N-terminus of Drosophila melanogaster MSL1 is critical for dosage compensation
Valentin Babosha,
Natalia Klimenko,
Anastasia Revel-Muroz,
Evgeniya Tikhonova,
Pavel Georgiev,
Oksana Maksimenko
Affiliations
Valentin Babosha
Department of the Control of Genetic Processes, Institute of Gene Biology, Russian Academy of Sciences, Moscow, Russian Federation; Center for Precision Genome Editing and Genetic Technologies for Biomedicine, Institute of Gene Biology, Russian Academy of Sciences, Moscow, Russian Federation
Natalia Klimenko
Center for Precision Genome Editing and Genetic Technologies for Biomedicine, Institute of Gene Biology, Russian Academy of Sciences, Moscow, Russian Federation
Anastasia Revel-Muroz
Center for Precision Genome Editing and Genetic Technologies for Biomedicine, Institute of Gene Biology, Russian Academy of Sciences, Moscow, Russian Federation
Evgeniya Tikhonova
Department of the Control of Genetic Processes, Institute of Gene Biology, Russian Academy of Sciences, Moscow, Russian Federation; Center for Precision Genome Editing and Genetic Technologies for Biomedicine, Institute of Gene Biology, Russian Academy of Sciences, Moscow, Russian Federation
Pavel Georgiev
Department of the Control of Genetic Processes, Institute of Gene Biology, Russian Academy of Sciences, Moscow, Russian Federation
Center for Precision Genome Editing and Genetic Technologies for Biomedicine, Institute of Gene Biology, Russian Academy of Sciences, Moscow, Russian Federation
The male-specific lethal complex (MSL), which consists of five proteins and two non-coding roX RNAs, is involved in the transcriptional enhancement of X-linked genes to compensate for the sex chromosome monosomy in Drosophila XY males compared with XX females.
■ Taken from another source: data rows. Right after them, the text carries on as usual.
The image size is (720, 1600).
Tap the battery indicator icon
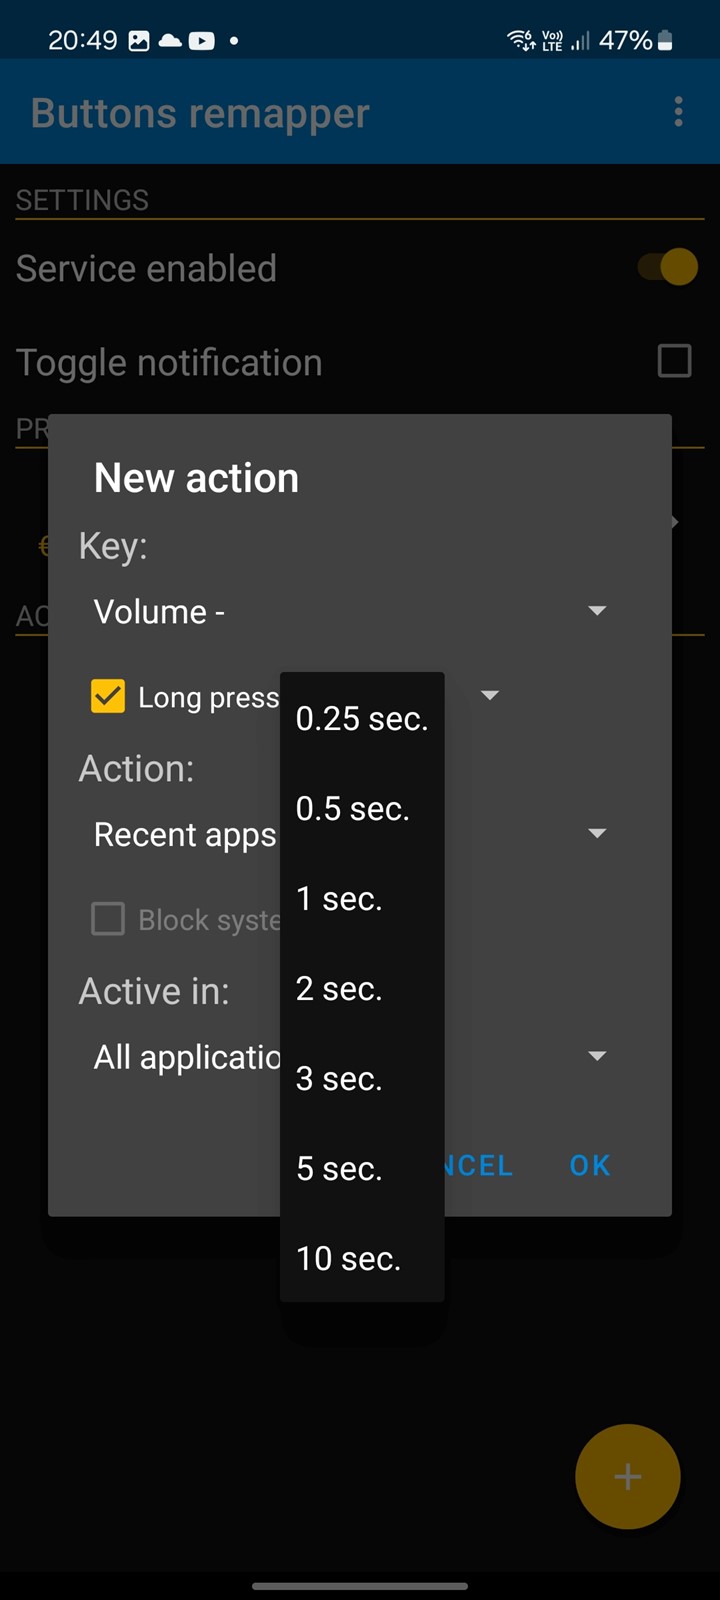click(x=665, y=40)
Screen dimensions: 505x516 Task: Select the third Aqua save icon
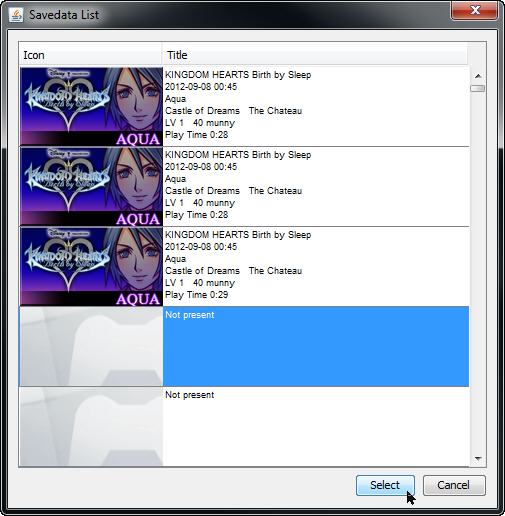point(91,267)
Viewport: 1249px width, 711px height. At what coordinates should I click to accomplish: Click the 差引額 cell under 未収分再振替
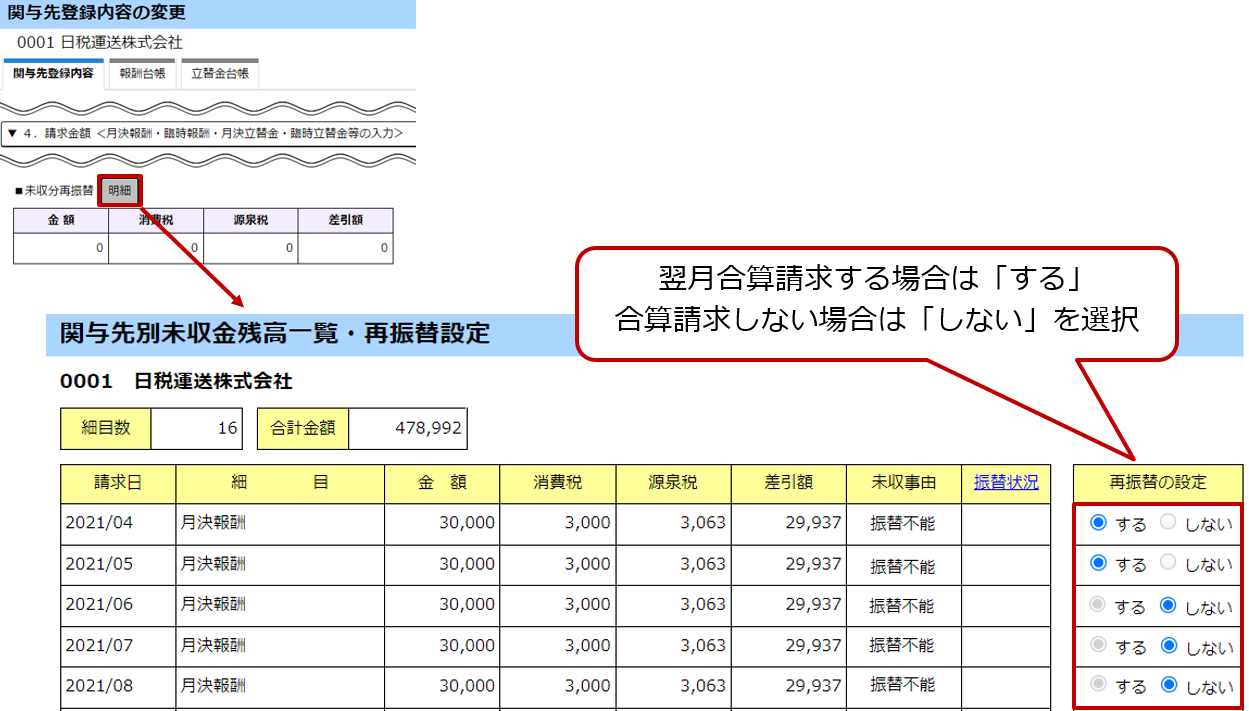345,247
The MSL1 and MSL2 proteins form the heterotetrameric core of the MSL complex and are critical for the specific recruitment of the complex to the high-affinity ‘entry’ sites (HAS) on the X chromosome. In this study, we demonstrated that the N-terminal region of MSL1 is critical for stability and functions of MSL1. Amino acid deletions and substitutions in the N-terminal region of MSL1 strongly affect both the interaction with roX2 RNA and the MSL complex binding to HAS on the X chromosome. In particular, substitution of the conserved N-terminal amino-acids 3–7 in MSL1 (MSL1GS) affects male viability similar to the inactivation of genes encoding roX RNAs. In addition, MSL1GS binds to promoters such as MSL1WT but does not co-bind with MSL2 and MSL3 to X chromosomal HAS. However, overexpression of MSL2 partially restores the dosage compensation. Thus, the interaction of MSL1 with roX RNA is critical for the efficient assembly of the MSL complex on HAS of the male X chromosome.